Nur wenige Menschen kamen auf die Brücke. Sie führte über Eisenbahngleise in einen Wald. Jeden Sonntagabend, wenn niemand mehr kam, stand ich dort und sah die Züge vorbeifahren. Schon als Kind liebte ich es, Zügen, aber auch Schiffen und Flugzeugen nachzublicken. An ihnen haftete der Hauch glücklicher Ferne. Ich beugte mich übers Geländer und schaute hinunter. Wenn die rotglühende Sonne hinter den Bergen versank, glänzten auf dunklem Schotter die Schienen, zwei Linien, die sich näher kamen, je weiter sie sich entfernten. Sobald ein Zug zu hören war, wurde ich unruhig. Die Augen aufreißend, lehnte ich mich weit vor. Dann sah ich die Lokomotive, wie sie heranbrauste, kraftvoll, stur, überlegen, und ich spürte den Wunsch, im Zug zu sitzen, beneidete all jene, die da mitfahren durften, wohin auch immer.
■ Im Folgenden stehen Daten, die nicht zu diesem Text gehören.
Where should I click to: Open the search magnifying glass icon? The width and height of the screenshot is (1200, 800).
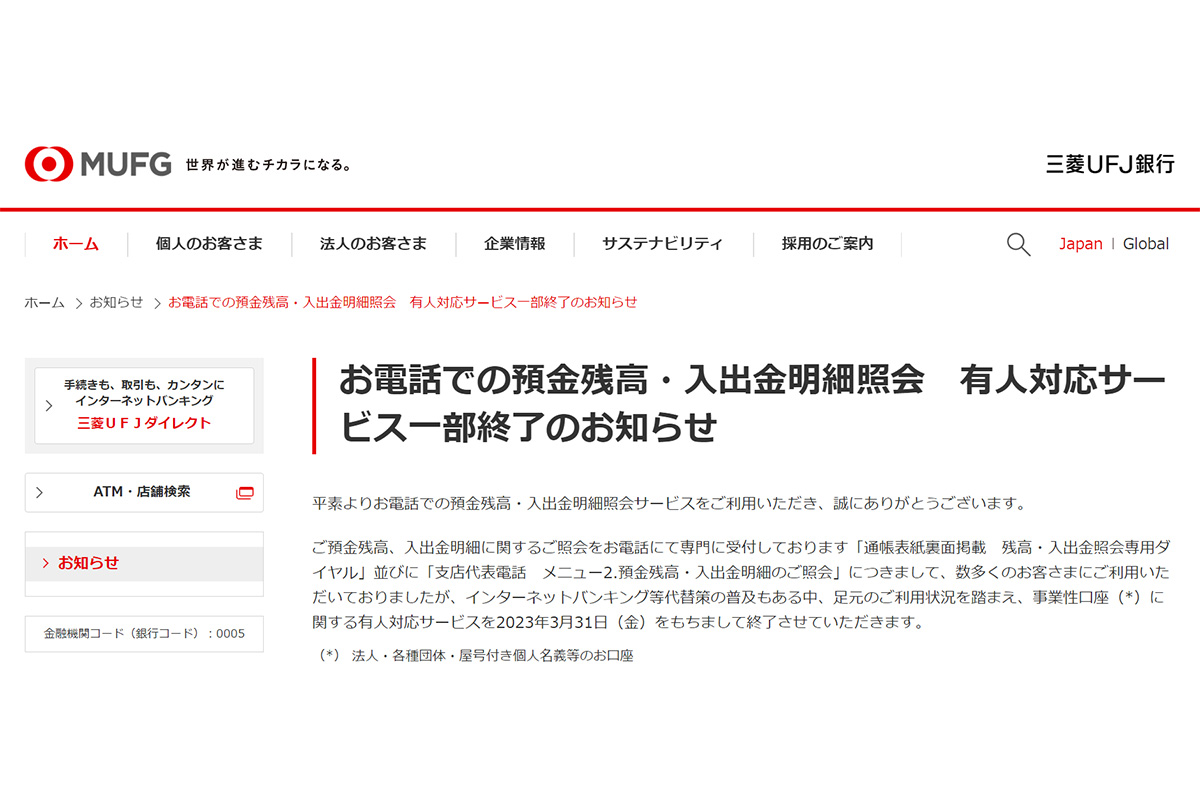pyautogui.click(x=1018, y=243)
Das Blut hämmerte in den Schläfen, und gleichzeitig machte sich ein schmerzhaftes Ziehen in der Herzgegend bemerkbar. Gebannt verfolgte ich, wie die Lokomotive mit Gebrüll unter der Brücke verschwand und die Waggons mit tosendem Geratter und Geklapper folgten. Danach rannte ich auf die andere Seite der Brücke und sah den zwei roten Schlusslichtern nach, bis sie hinter der Biegung verschwunden waren. Es fuhren viele Züge auf dieser einspurigen Strecke, Personen- und Güterzüge. Manchmal zählte ich die Waggons, um das Fernweh zu lindern. Bis Mitternacht blieb ich auf der Brücke. Dann trottete ich heimwärts. Meine Stimmung sank. Wenn ich in der kleinen Dachkammer, in der ich seit dem Tode meiner Mutter lebte, im Bett lag, war ich untröstlich. Ich wusste, es tat mir nicht gut, den Zügen nachzublicken; aber ich wusste auch, am Sonntagabend würde ich es wieder tun.
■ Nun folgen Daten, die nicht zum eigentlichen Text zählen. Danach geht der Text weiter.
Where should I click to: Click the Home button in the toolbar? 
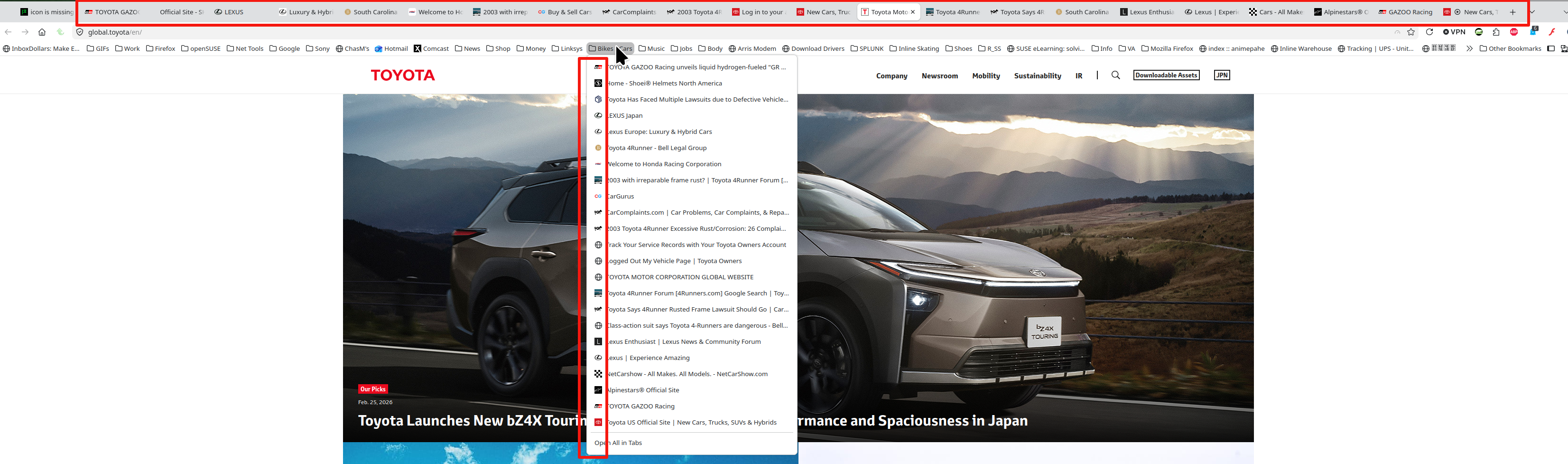[41, 32]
Eines Tages erschien ein Fremder auf der Brücke, blieb stehen und schaute hinunter, allerdings auf der anderen Seite, dort, wo der Zug herauskommen würde. Zu meinem Erstaunen kletterte er übers Geländer und stand, sich rücklings mit den Händen daran haltend, nur noch mit den Hacken auf der Brücke, bereit zum Sprung.
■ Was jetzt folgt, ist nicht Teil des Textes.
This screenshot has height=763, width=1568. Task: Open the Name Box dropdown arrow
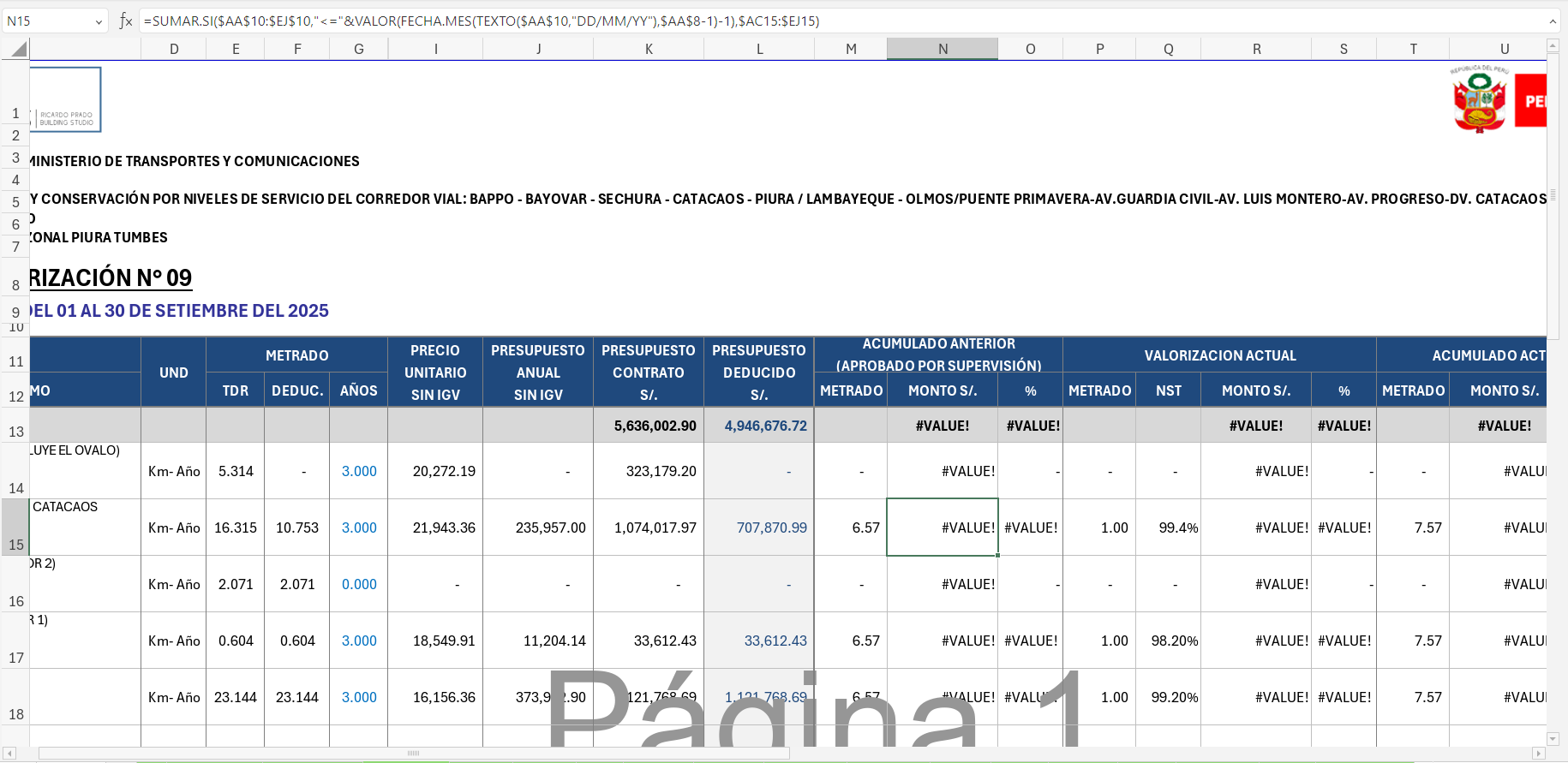click(99, 21)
Die rote Sonne, die mir vorkam wie ein Auge, das sich von der Welt abwendet, war zur Hälfte hinter den Bergen verschwunden. In der Ferne hörte ich einen Zug heranrollen, das Geräusch deutete auf einen Güterzug mit flachen Waggons, auf denen vermutlich Baumstämme lagen. Würde der Mann springen? Ich lehnte mich mit dem Rücken ans Geländer und wartete. Während der Zug ratternd unter der Brücke hindurchbrauste, ließ ich den Mann nicht aus den Augen. Er war groß, dünn, hatte einen kantigen Schädel und graues Haar, das über der Stirn bürstenartig in die Luft stach. Er trug dunkle Hosen und ein verstaubtes schwarzes Jackett. Der Zug verschwand hinter der Biegung. Nun war es zu spät zum Springen; der Fremde kletterte zurück auf die sichere Seite des Geländers.
Ich rührte mich nicht. Er warf einen Blick in meine Richtung, verharrte einen Moment reglos, dann wandte er sich ab und ging mit ausgreifenden Schritten fort. Mir fiel auf, dass ihm das Jackett zu eng war. Eigentlich hatte ich das Bedürfnis, ihn zu fragen, warum er sich umbringen wolle. Aber war das nicht egal? Es würden die üblichen Gründe sein, weswegen man sich umbringt. Das ging mich nichts an.
Ich wünschte, er wäre gesprungen.
Zweimal noch begegnete ich dem Fremden am Sonntagabend auf der Brücke. Beide Male dasselbe Bild. Er wollte springen und tat es am Ende doch nicht. Hatte ich mich bei der ersten und zweiten Begegnung noch zurückgehalten, so machte ich bei der nächsten, da er wieder nicht gesprungen war, den Versuch, ein Wort mit ihm zu reden. Den Blick nach unten gerichtet, blieb er vor mir stehen, sah dann irritiert auf, noch immer schweigend. Sein gebräuntes, runzeliges Gesicht verriet mir, daß er einige Jahre älter war als ich, so um die fünfzig. Er trug eine altmodische Nickelbrille, seine Augen waren graublau und weit aufgerissen wie die von Eulen in der Nacht. Das aufgerichtete Haarbüschel über der Stirn wirkte auf mich komisch, reizte zum Lachen.
Warum springen Sie nicht, fragte ich ihn.
Der Fremde spuckte grimmig aus und schoss an mir vorbei. Seltsamer Mensch, dachte ich nur.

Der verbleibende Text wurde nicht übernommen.